LINKWELL

Fall Down Tracking System

 

Brief: A design challenge project to improve life of the elderly. Most of the reported falls are life threatening emergency falls. Non-emergency falls in which the elderly get up on their own right after can be detrimental to their health as well. We address this lack of attention on those non-emergency falls by designing a fall down alert and tracking system for the elderly and their caregivers.

Team: Tian Song, Yuki Zhang, Sanchit Soni

My role: Ideation, Sketching, User Research, Prototyping with XD

Our design is a fall down tracking & alert system that consists of a wearable wrist watch and a complimentary app. The wearable is for the seniors, which can detect fall downs. The app can receive fall down data, and prompt caregivers to take actions such as sending voice messages when needed.

Adjustable Wrist Band

Time Display Button

Microphone & Speaker

When multiple minor fall happens, the elderly would get a warning from the wearable itself. The tangible interface glows in blue light to give the warning. The elderly can press the interface to listen to the automatic warning sent from the wearable, as well as the voice message from the caregive if there’s any.

Caregiver gets notifications minor falls happen.  

However, rather than sending notifications to the caregiver every time a minor fall happens, the system sends notifications when the number of minor falls reaches certain amount within certain time. 

Keep Track

Caregiver receives a warning when multiple minor falls happen and a prompt to encourage the caregiver to connect with the elderly via phone call or voice messages.

Minor Fall Notification

When emergency happens, caregiver receives an emergency notification, informing caregiver that the wearable is calling 911. The call to action button in the notification allows the caregiver to call the elderly as soon as the emergency call ends.
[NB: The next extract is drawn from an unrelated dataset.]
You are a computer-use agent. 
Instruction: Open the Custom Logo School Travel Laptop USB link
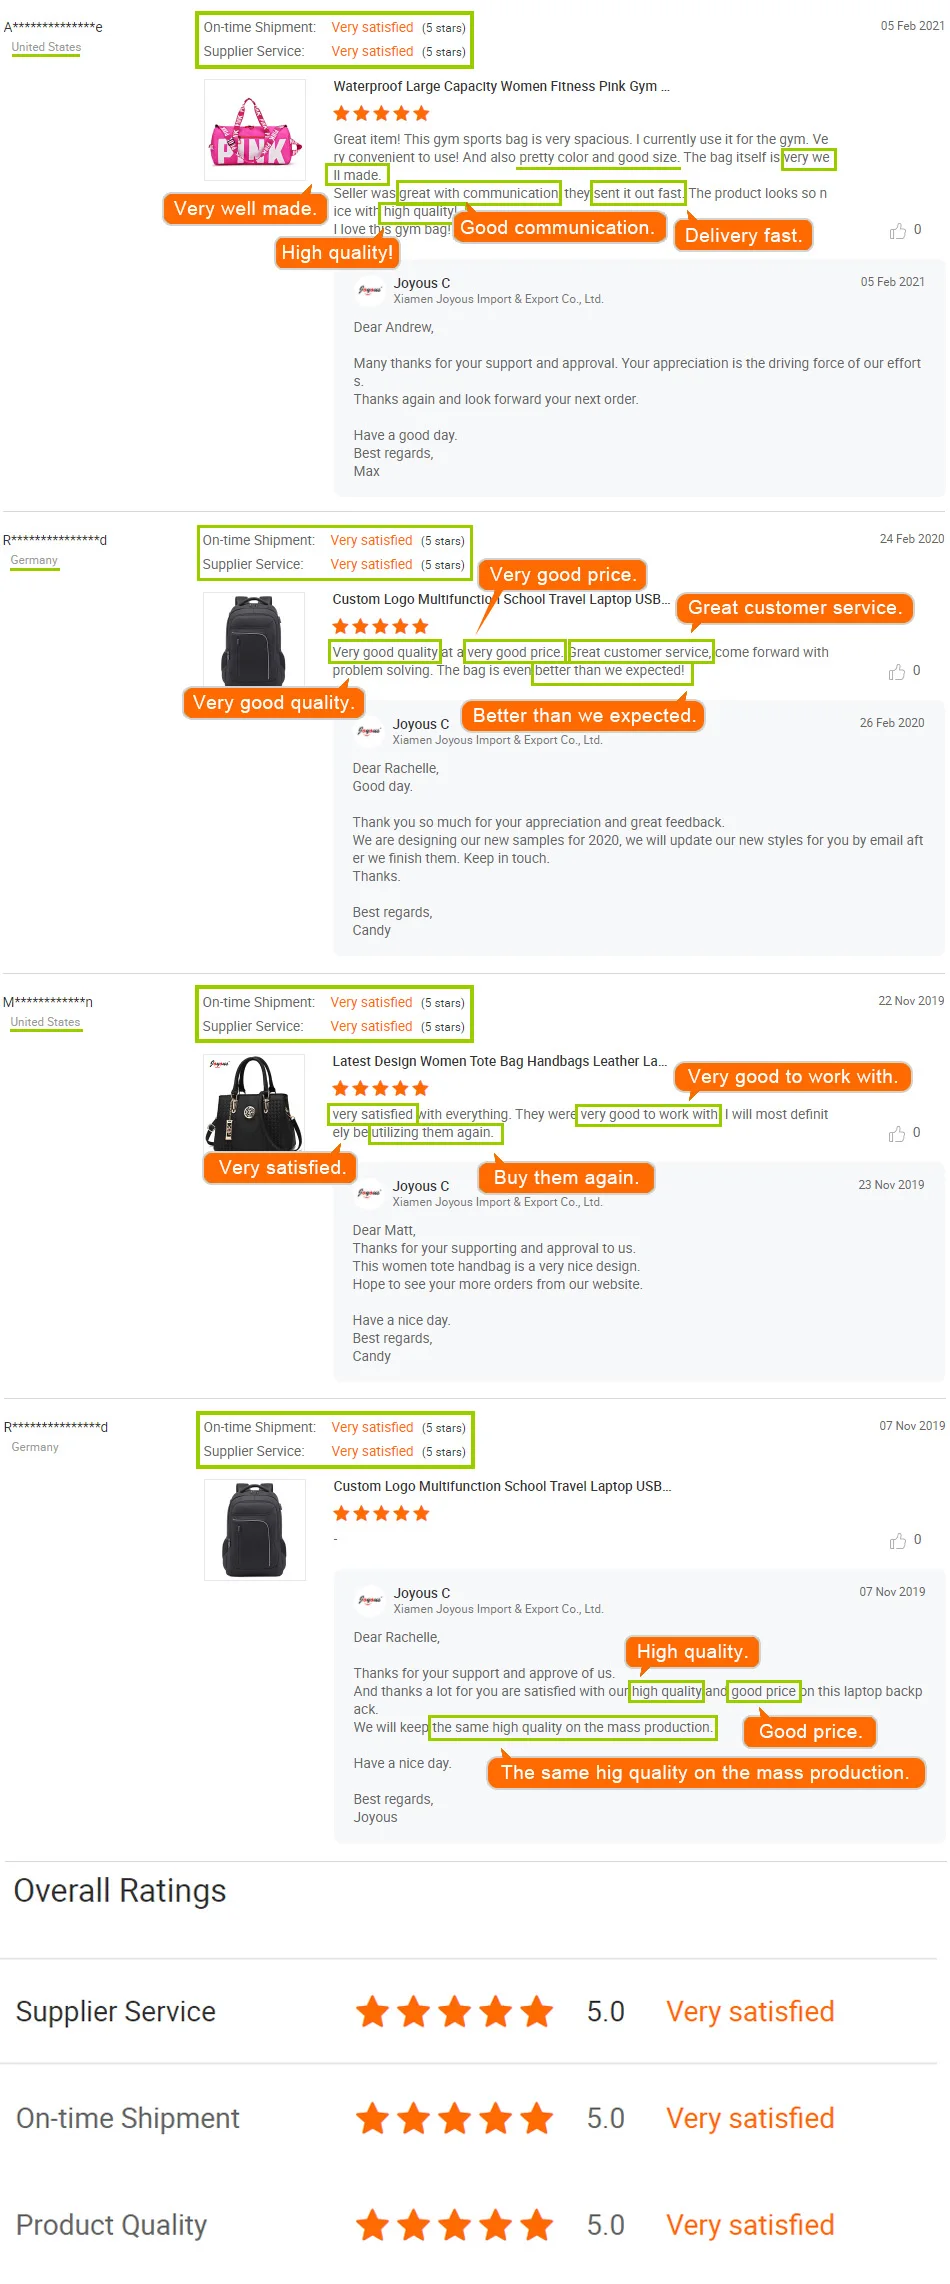[500, 600]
When an emergency fall down is detected, the screen glows in red light. The elderly can press the tangible interface to call 911 directly if needed.

Connect in Time in Emergency

A reminder pops up, preventing emergency call ends by mistake.

Onboarding & User Profile

Caregiver needs to register for the elderly when the device is used first time. Each device has its own serial number. All it takes is to connect is to input the device code.

BEHIND THE SCENE

We did secondary research, and also talked to caregivers, manager and elderly clients from Bloomington HomeInstead Senior Care Center. We learned that

Aging cause a variety of health problems, ranging from vision impairment, hearing loss, and mobility issues.

Caregivers express concerns on the elderly's safety at home. Specifically, the center would provide assisting services if needed when bathing to prevent fall down accidents.

In general, only around 10 out of 150 seniors have emergency medical alert system installed at home. Most of them are not exposed to smartphone technology.

Many elderly show respect to their family members' time and life, and would like to maintain a healthy connection with them without having the feeling of being a liability. 

Nancy 

I just realized that my Dad is not as good as he was before. He lives alone and thinks he's fine, but I'm really worried. Last week I visited, he insisted on making me a cup of tea, and he almost stumbled. He has a wheel chair but he doesn't want to use it. 

David

I have my own apartment. I try to take care of myself but I guess I'm certainly not as agile as before. I felt down a week ago in my bedroom, but I got up on my own. My daughter lives in the same city, but she has her own life and I don't want to bother.

Strategy

Elderly fall down should be perceived as a physical-psychological problem. While the physical aspect-- immediate severe injuries from emergency major falls are usually addressed in time with the aid of existing medical alert products on market, attitudes and perceptions on minor falls (elderly would get up on their own) are misinterpreted. Consequently, care and attentions are not adequately given from elderly themselves and caregivers.

Current health tracking and monitoring wearables collects varieties of health-related data such as pulse, heart rate, blood pressure etc, yet falls short of presenting data in a clear way so that viewers can understand what it means, and take actions on it.

To maximize the usefulness of technology, it is important to let the product fit into elderly's existing routines.